Amazon Affirms Partnership with Anthropic Amid Regulatory Hurdles
Amazon has reiterated its endorsement of Anthropic’s artificial intelligence technologies, assuring that its cloud clientele will continue to have access to the company’s AI models, notwithstanding the recent restrictions imposed by the U.S. government concerning defense operations.
In a statement relayed by a prominent publication, Amazon elucidated that Anthropic’s Claude models will be accessible to the majority of Amazon Web Services (AWS) users, barring workloads affiliated with the U.S. Department of Defense.
This announcement follows the agency’s designation of Anthropic as a “supply chain risk,” a classification that the AI firm has vowed to contest in legal arenas.
“AWS customers and partners can persist in utilizing Claude for all their initiatives not linked to the Department of Defense,” stated an AWS spokesperson.
“For those Department of Defense projects leveraging Anthropic technologies, we are providing assistance to customers and partners as they transition to alternatives hosted on AWS.”
Amazon’s declaration resonates with similar assurances issued by Microsoft and Google, both of which recently confirmed that Anthropic’s AI models will remain viable options for their cloud customers in non-defense-related contexts.
The synchronized responses from these leading cloud service providers emphasize their unwavering support for Anthropic, even as regulatory and political scrutiny surrounding AI intensifies.
This controversy originated from a directive issued last week by U.S. President Donald Trump, mandating federal entities to halt the use of Anthropic’s technologies.
Secretary of Defense Pete Hegseth further indicated that Anthropic would be systematically phased out from Pentagon systems within a span of six months.
The decision allegedly followed unsuccessful negotiations between Anthropic and the Department of Defense, regarding apprehensions associated with mass domestic surveillance and the possible deployment of AI-driven autonomous weaponry.
Meanwhile, the competition within the defense AI sphere is intensifying. Rival AI enterprise OpenAI has reportedly accelerated its efforts to bolster partnerships with the Pentagon, strategically positioning itself as an alternative purveyor for military-oriented AI solutions.

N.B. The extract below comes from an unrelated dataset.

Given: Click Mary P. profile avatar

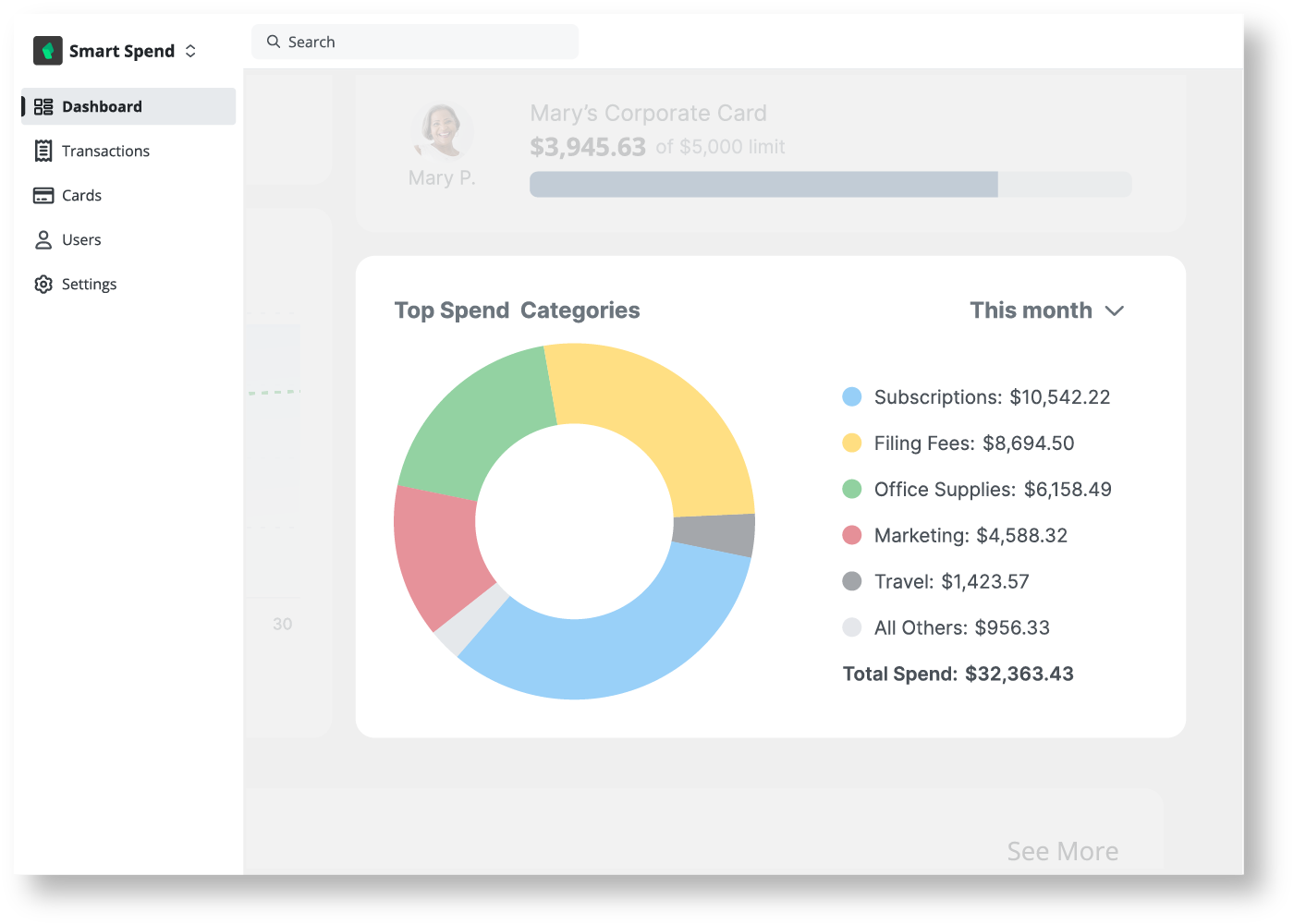Looking at the screenshot, I should coord(443,131).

Despite the burgeoning controversy, Amazon’s financial and technological engagements with Anthropic remain substantial. The e-commerce and cloud titan has invested roughly $8 billion in the AI startup since 2023, positioning itself among the firm’s most prominent benefactors.
Anthropic is also significantly dependent on AWS infrastructure for its training and cloud operations. As part of this strategic collaboration, the company plans to utilize approximately 500,000 Trainium 2 chips through Project Rainier, an ambitious $11 billion AWS data center campus constructed specifically to bolster Anthropic’s AI workloads.

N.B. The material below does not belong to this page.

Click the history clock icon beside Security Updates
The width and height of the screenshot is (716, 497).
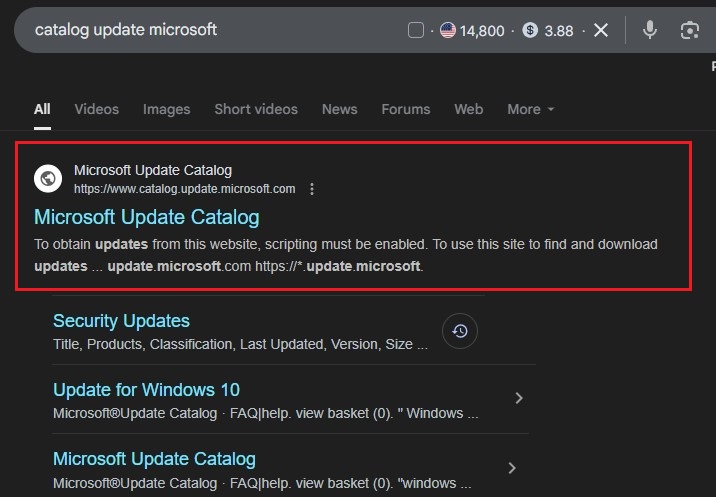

The Claude models are currently accessible via AWS Bedrock, a platform that facilitates customer access to AI models from multiple suppliers through a unified interface.
Additionally, AWS Bedrock is integrally available through the company’s GovCloud environment, designed explicitly to accommodate sensitive governmental workloads.
Amazon’s sustained support is particularly noteworthy given its extensive engagement in governmental technology contracts.
The enterprise provides cloud and AI services to over 11,000 U.S. government entities and has secured billions in federal contracts.
Anthropic itself has been making headway in defense-related AI initiatives. The company previously collaborated with Palantir and AWS to furnish artificial intelligence capabilities to intelligence agencies.

In 2025, Anthropic clinched a $200 million contract with the U.S. Department of Defense, marking a significant milestone as the first AI research lab to embed its models within classified mission workflows.
This evolving scenario underscores the intricate interplay between advances in artificial intelligence, national security imperatives, and the intensifying global technology rivalry.